Abstract #WESS104, Saag M

Although maraviroc has demonstrated potent activity in treatment-experienced patients, its efficacy in treatment-naïve patients, who are more likely to have R5-tropic HIV, is not yet well defined. This phase III trial compared maraviroc 300 mg twice daily with efavirenz 600 mg once daily, both in combination with zidovudine/lamivudine, in 740 treatment-naïve patients with R5-tropic HIV and detectable viral loads. The primary endpoint was non-inferiority at < 400 c/mL; if the study met non inferiority at that endpoint the pre-planned primary analysis was then to test the < 50 c/mL endpoint for non-inferiority.

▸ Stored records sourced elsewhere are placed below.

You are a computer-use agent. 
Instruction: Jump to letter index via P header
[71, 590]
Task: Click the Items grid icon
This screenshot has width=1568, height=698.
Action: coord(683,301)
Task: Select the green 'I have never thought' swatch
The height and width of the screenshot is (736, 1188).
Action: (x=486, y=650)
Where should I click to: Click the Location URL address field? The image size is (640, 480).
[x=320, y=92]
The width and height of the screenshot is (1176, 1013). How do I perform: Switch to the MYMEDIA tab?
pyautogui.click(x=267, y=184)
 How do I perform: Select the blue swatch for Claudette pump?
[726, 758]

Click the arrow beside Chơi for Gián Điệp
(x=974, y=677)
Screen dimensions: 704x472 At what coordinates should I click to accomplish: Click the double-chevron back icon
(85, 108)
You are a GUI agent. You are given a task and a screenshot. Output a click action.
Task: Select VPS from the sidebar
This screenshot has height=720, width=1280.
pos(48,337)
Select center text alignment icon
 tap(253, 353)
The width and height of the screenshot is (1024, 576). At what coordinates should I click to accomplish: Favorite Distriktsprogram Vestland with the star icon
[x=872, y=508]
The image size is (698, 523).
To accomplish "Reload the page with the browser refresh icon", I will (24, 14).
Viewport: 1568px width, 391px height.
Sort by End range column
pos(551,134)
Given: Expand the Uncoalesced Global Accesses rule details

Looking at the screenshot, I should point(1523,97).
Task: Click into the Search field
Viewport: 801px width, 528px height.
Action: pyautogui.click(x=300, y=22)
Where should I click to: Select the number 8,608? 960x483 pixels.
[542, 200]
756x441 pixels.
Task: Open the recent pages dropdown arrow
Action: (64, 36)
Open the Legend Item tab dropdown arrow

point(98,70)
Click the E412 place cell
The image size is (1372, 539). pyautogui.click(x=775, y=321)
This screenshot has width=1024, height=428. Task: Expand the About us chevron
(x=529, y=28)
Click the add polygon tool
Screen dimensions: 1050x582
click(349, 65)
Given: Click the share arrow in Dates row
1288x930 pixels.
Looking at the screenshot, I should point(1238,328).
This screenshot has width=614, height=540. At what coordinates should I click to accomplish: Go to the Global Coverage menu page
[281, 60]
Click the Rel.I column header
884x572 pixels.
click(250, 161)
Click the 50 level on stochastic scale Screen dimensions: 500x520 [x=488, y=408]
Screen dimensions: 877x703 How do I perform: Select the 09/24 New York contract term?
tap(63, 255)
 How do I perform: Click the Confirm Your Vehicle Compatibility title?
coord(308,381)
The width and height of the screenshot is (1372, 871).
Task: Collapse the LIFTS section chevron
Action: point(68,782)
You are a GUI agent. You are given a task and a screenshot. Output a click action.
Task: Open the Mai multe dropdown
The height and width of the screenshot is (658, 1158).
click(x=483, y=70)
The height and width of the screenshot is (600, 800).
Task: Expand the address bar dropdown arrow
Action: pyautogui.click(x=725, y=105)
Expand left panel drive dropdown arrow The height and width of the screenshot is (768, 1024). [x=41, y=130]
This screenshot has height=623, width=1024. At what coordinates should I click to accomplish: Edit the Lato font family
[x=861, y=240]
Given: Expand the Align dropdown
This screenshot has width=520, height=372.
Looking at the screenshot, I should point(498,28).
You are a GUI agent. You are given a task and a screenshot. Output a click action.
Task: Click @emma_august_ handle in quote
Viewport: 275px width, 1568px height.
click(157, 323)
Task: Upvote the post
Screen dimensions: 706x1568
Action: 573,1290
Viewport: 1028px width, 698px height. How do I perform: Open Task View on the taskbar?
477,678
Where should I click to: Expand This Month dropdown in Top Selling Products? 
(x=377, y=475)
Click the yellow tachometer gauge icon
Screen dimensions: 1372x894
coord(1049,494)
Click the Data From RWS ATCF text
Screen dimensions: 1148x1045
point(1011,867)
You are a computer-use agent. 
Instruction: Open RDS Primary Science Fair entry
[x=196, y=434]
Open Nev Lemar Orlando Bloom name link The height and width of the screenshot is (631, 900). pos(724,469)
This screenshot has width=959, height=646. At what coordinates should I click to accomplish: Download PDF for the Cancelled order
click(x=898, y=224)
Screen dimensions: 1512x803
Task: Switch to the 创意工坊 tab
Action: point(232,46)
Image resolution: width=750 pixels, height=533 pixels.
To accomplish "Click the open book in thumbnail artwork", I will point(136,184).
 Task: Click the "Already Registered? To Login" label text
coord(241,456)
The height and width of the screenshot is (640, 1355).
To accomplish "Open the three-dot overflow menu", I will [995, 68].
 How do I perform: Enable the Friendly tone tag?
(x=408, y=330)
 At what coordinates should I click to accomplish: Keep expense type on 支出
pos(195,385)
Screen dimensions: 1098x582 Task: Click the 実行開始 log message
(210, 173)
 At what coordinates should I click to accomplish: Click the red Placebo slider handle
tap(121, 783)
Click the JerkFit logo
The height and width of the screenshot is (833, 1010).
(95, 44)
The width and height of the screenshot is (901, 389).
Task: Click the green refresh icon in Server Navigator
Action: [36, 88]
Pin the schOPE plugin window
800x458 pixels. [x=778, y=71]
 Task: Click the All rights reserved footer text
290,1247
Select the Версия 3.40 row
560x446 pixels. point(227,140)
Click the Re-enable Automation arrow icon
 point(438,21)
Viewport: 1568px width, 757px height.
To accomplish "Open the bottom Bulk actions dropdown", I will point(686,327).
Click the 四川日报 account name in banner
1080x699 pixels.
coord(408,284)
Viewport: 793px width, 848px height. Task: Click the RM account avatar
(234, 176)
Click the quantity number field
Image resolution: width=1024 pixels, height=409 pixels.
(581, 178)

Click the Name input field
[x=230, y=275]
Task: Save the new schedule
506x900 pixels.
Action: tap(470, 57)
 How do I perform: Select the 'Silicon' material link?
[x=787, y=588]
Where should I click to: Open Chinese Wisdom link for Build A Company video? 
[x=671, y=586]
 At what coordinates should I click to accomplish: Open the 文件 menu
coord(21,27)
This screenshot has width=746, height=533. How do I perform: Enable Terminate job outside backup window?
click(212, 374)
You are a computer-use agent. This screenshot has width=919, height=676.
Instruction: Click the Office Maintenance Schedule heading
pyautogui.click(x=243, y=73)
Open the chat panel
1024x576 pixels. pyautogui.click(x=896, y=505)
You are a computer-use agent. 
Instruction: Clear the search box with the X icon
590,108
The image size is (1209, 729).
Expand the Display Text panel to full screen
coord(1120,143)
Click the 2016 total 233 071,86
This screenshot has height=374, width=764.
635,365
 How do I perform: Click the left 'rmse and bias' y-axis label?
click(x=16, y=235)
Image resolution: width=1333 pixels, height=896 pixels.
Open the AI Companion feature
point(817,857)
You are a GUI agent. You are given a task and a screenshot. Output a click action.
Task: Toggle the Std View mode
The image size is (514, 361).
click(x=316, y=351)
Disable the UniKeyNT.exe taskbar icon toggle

Maraviroc treatment met the noninferiority criteria in comparison with efavirenz (difference in the lower bounds of the 97.5% CIs for each arm < -10%) with regard to the proportion of patients with a viral load below 400 copies/mL at 48 weeks (70.6% vs. 73.1%; difference in lower bound of 97.5% CI: -9.5%), but not for a viral load below 50 copies/mL at 48 weeks (65.3% vs. 69.3%; difference in lower bound of 97.5% CI: -10.9%). Maraviroc produced a greater increase in CD4+ cell count at 48 weeks than efavirenz (+170 vs. +144 cells/mm 3 ). Although there were more discontinuations due to adverse events in the efavirenz arm (13.6% for EFV vs 4.2% for MVC) there were more discontinuations due to lack of efficacy in the maraviroc arm (4.2% for EFV vs 11.9% for MVC).